If the appellant did not intend to offer the respondent another
position, it should have made its position clear to the respondent,
provided a justification for its stance, and given the respondent
the opportunity to persuade the appellant nevertheless to retain
his
services in some capacity or another.
The industrial
court found that the respondent was partly to blame for the failure
to consult because the respondent “stubbornly
refused to accept
the repeated assurances by [the appellant] that his services had in
fact not been terminated”, that respondent
did not raise
alternatives to retrenchment at any of the meetings, and that his
conduct demonstrated that he was not willing to
consult. The
reasoning of the industrial court is partly based on the premise
that the respondent’s services had not been terminated
on 25
April. The truth is that the appellant had terminated the
respondent’s services on 25 April in the sense that he was no
longer required to work for the appellant.
The industrial
court, however, correctly took the respondent to task for not
raising alternatives to retrenchment at any meetings.
The
respondent deliberately ignored the appellant’s written calls for
suggestions for alternatives to retrenchment . He testified
that at
the meeting of 17 May he was not “open for consultation” because
he “knew beforehand that there were no positions
in the bank for
[him] because the door was closed on 25 April”. While not raising
alternatives to retrenchment - and he testified
that he had one in
mind - the respondent and Mrs Goodman were careful to reserve his
right to challenge the retrenchment if no
settlement was reached.
The respondent did not deal with the appellant in good faith.
The industrial
court misdirected itself in not finding that had proper
consultations been held, the respondent might have remained
in the
employ of the appellant until retirement age. The probabilities are
that had the respondent continued in employment he
would have earned
less, possibly substantially less, than he did as assistant general
manager. The true measure of his patrimonial
loss is, therefore,
not R420 000,00 but some lesser amount.
As the
industrial court misdirected itself in the award of compensation,
this Court is free to fix the amount of compensation.
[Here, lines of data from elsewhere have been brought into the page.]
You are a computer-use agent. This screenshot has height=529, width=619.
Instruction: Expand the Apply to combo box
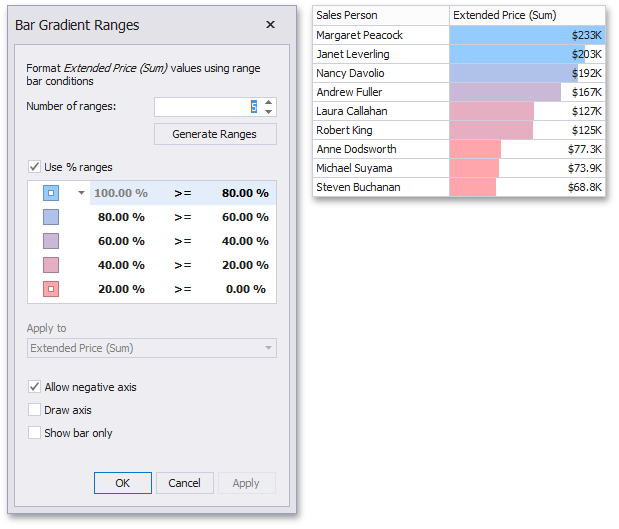click(268, 348)
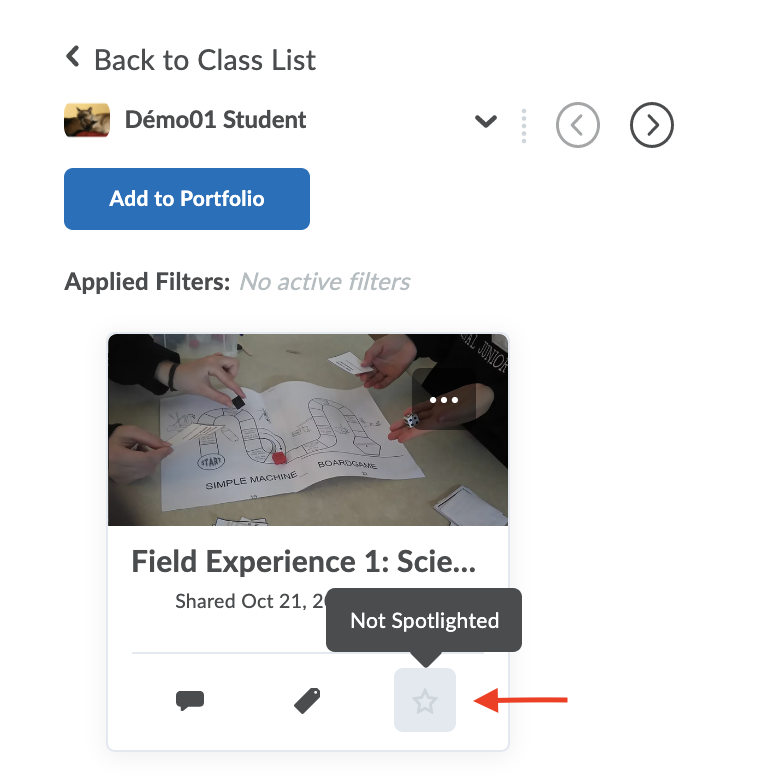Click the No active filters text
This screenshot has height=780, width=768.
pos(325,282)
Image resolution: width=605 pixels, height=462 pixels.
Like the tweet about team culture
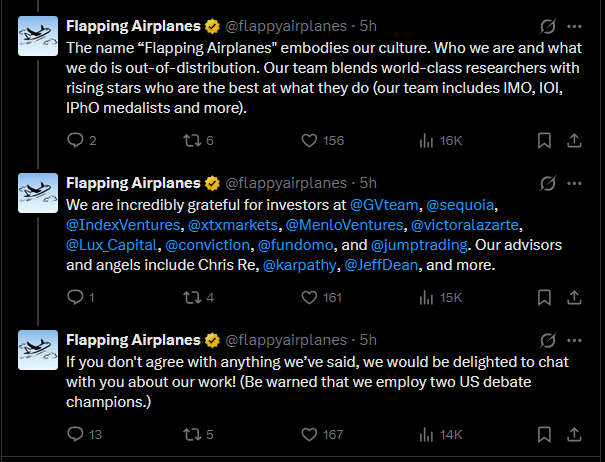click(310, 141)
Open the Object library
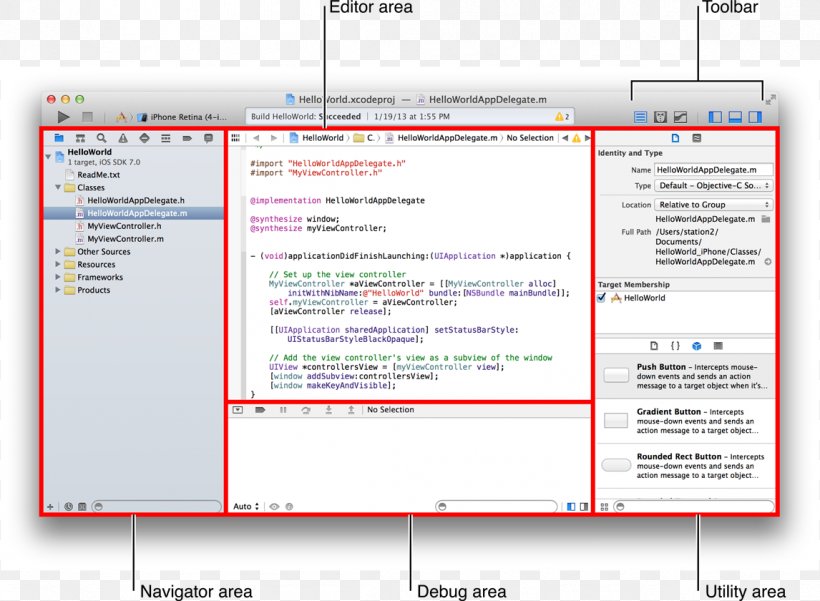Viewport: 820px width, 601px height. [697, 345]
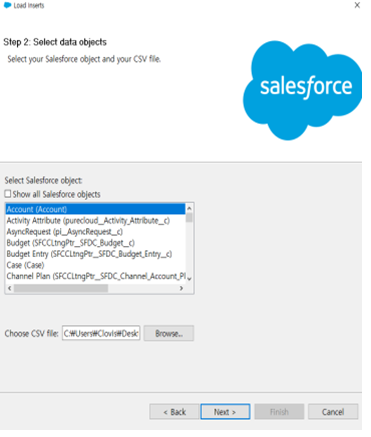371x437 pixels.
Task: Select Account (Account) in object list
Action: pyautogui.click(x=95, y=209)
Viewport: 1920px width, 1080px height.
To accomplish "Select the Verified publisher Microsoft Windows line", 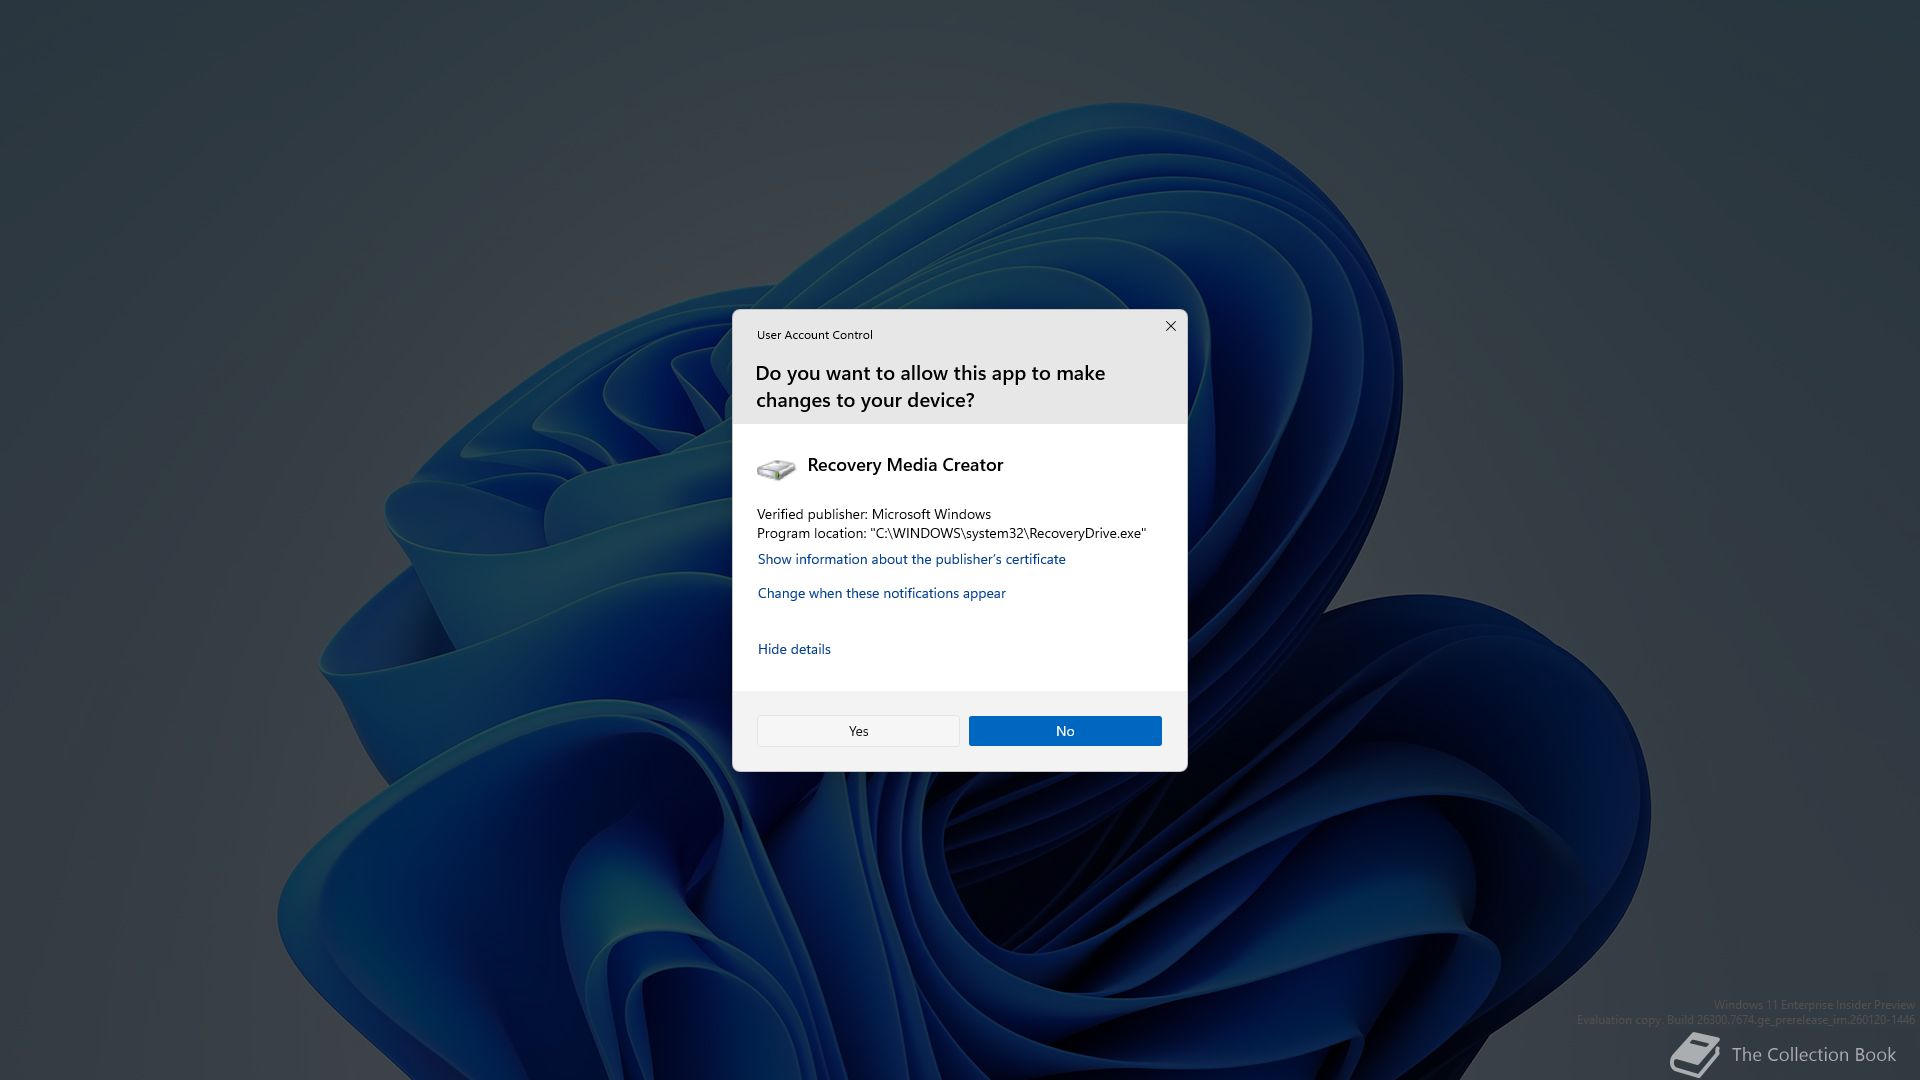I will pyautogui.click(x=874, y=514).
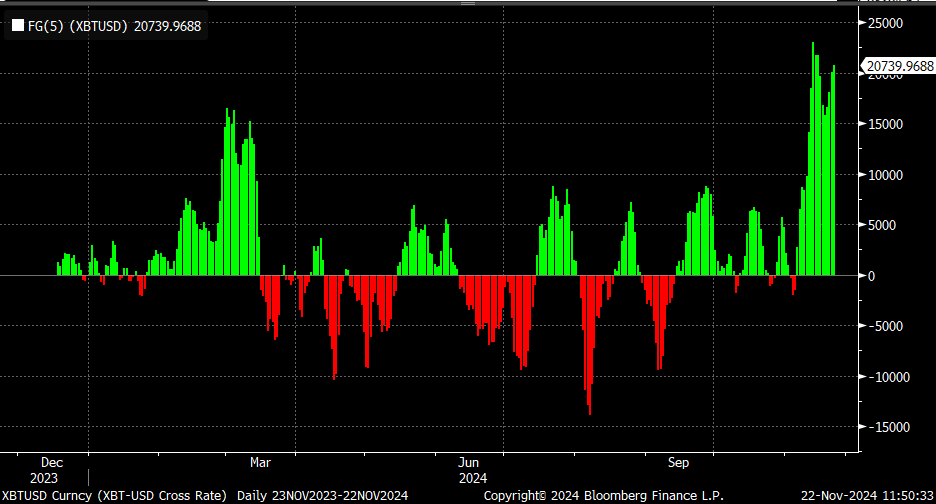Viewport: 936px width, 504px height.
Task: Click the 20739.9688 current value tag on axis
Action: pyautogui.click(x=900, y=66)
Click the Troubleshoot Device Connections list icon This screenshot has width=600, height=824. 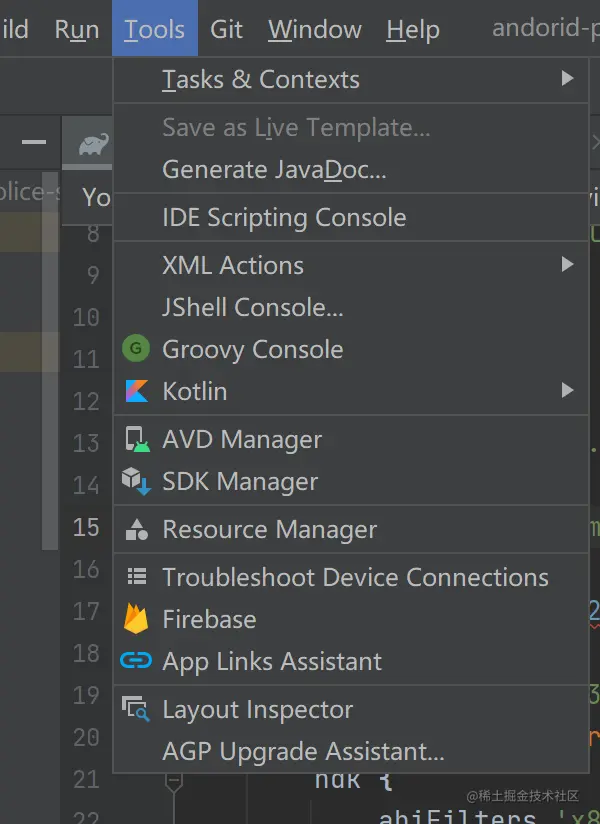[x=136, y=577]

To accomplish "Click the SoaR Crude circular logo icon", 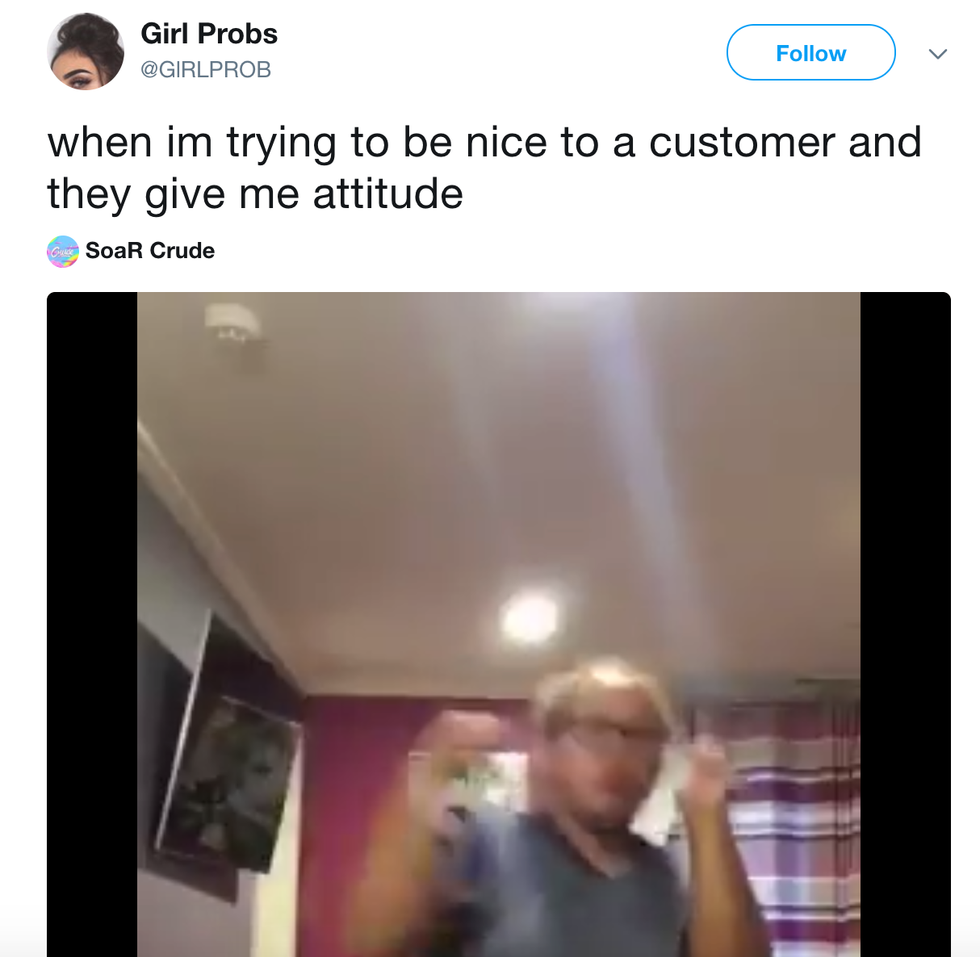I will pyautogui.click(x=63, y=251).
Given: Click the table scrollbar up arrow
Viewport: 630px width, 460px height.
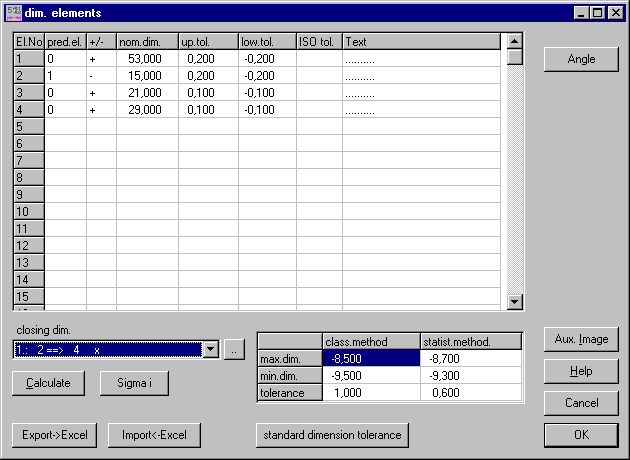Looking at the screenshot, I should (x=515, y=41).
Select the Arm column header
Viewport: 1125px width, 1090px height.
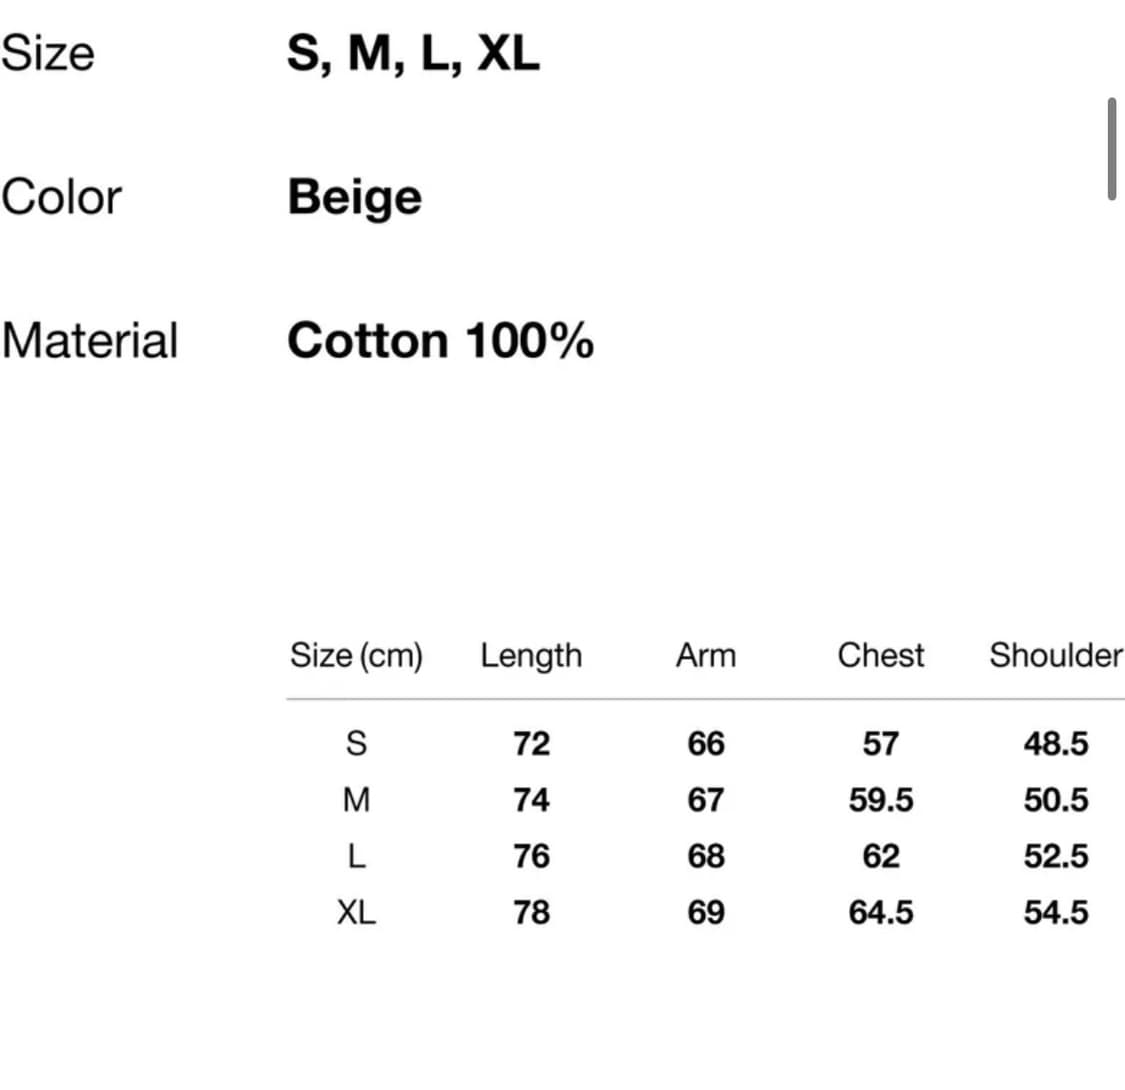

Section
46(9)(c) provides that the industrial court shall determine the
unfair labour practice dispute “on such terms as it may deem
reasonable, including but not limited to the ordering of
reinstatement or compensation”. The section gives no guidance on
what
principles should be applied to the award of compensation where
there was a commercial rationale for the redundancy of an employee’s
post, as in this case, but the employer did not adopt a fair
procedure before deciding on retrenchment.
What makes the
award of compensation more complicated in this matter is that the
respondent was compensated by the appellant for
being retrenched. In
addition to paying the respondent outstanding leave pay and a pro
rata bonus, the appellant paid “eight
months severance pay” in
an amount of R99 520, 00, and the respondent’s bond in the sum of
R10 360,00.
The
retrenchment package paid to the respondent in July 1995 was about
R40 000,00 more than the original offer. However, because
the
unfairness in the present case consisted of a failure to consult on
possible alternatives and, consequently, the possibility
exists that
the respondent might have remained in the employ of the appellant in
a lesser position, the adequacy of the retrenchment
package is not
the only, or even central, factor to be considered.
Other factors
which should be taken into account are the appellant’s failure to
give notice of its intention to retrench, the
failure by the
appellant to attempt to accommodate the respondent in the new
structure, the respondent’s length of service and
age, and the
breach by the appellant in a material respect of its duty to consult
prior to retrenchment, and the uncooperative
and obstructive
attitude adopted by the respondent during the consultation process.
Taking those
factors into account, a reasonable amount of compensation is the
amount of R150 000,00.
The industrial
court should have awarded the respondent the costs of the s 46(9)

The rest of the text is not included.